The pattern is exactly what bandwidth-bound theory predicts. The FCLK/UCLK ratio matters: a 3733 stick at 1:1 FCLK is faster than 3800 at 1:2 because of the latency penalty in async mode. Above 3733/3800 the Zen 3 IMC starts to get unstable on most 8-core SKUs without IF clock tweaks — community testing converges on 3600 CL16 as the practical sweet spot.

If you're already on a 5800X with 3200 RAM, the upgrade math is clear: a 2×16 GB DDR4-3600 CL16 kit costs ~$70, lifts CPU-only tok/s by ~15–20%, and helps every other CPU-bound workload on the machine.

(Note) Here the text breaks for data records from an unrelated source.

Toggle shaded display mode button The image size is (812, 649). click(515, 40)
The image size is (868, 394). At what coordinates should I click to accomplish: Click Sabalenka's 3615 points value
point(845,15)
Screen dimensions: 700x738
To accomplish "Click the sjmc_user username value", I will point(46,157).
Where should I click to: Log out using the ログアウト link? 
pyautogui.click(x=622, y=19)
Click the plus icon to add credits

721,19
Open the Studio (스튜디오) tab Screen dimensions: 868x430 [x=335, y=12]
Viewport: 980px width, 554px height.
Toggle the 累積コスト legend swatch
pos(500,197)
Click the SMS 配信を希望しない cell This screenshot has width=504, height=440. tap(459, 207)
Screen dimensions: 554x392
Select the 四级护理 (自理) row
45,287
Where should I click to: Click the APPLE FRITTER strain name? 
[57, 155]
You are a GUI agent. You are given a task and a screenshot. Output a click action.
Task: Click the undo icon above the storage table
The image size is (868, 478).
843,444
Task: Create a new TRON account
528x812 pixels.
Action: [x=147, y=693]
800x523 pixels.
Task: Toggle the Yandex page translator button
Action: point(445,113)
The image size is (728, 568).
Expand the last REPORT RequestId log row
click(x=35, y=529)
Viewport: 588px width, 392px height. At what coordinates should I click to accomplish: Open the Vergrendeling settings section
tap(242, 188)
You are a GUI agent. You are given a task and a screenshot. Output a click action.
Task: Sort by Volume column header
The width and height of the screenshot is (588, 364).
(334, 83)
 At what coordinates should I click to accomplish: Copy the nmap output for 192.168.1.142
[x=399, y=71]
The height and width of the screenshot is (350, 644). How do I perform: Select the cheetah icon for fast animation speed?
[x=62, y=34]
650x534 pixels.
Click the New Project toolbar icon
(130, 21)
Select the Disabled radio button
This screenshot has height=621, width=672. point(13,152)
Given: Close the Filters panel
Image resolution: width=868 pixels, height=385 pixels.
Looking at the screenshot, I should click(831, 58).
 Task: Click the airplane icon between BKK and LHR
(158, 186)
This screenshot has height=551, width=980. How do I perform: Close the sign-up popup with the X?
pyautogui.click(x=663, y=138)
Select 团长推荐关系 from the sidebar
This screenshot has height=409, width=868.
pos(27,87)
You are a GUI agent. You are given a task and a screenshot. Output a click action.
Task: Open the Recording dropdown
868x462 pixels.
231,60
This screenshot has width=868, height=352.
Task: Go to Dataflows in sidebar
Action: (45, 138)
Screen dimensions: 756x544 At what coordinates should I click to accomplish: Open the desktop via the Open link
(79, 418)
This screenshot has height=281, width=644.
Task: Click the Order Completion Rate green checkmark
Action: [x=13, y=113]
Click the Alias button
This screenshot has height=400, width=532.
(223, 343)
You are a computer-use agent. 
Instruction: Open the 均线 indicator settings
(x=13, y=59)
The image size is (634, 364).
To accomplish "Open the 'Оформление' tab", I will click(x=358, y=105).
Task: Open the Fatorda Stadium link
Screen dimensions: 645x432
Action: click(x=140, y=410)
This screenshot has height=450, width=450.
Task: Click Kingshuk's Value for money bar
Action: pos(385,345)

Prefill vs generation: why your first token is slow CPU-only

The CPU-only prefill experience is where the gap with a discrete GPU is most visible. Llama 3.1 8B at q4 on a 5800X churns about 30–40 tok/s of prefill. A 4,000-token system prompt + chat history therefore takes ~100–130 seconds to ingest before the model emits the first new token. The RTX 3060 12GB clears the same prefill in under 5 seconds.

For interactive chat with short prompts (<512 tokens), CPU-only prefill is bearable — about 12–15 seconds of "thinking" before the first token. For agentic workloads that feed the model multi-thousand-token contexts (logs, file diffs, error traces), prefill alone breaks the interaction model. If your workflow involves long contexts, even an entry-level discrete GPU is a different category of experience.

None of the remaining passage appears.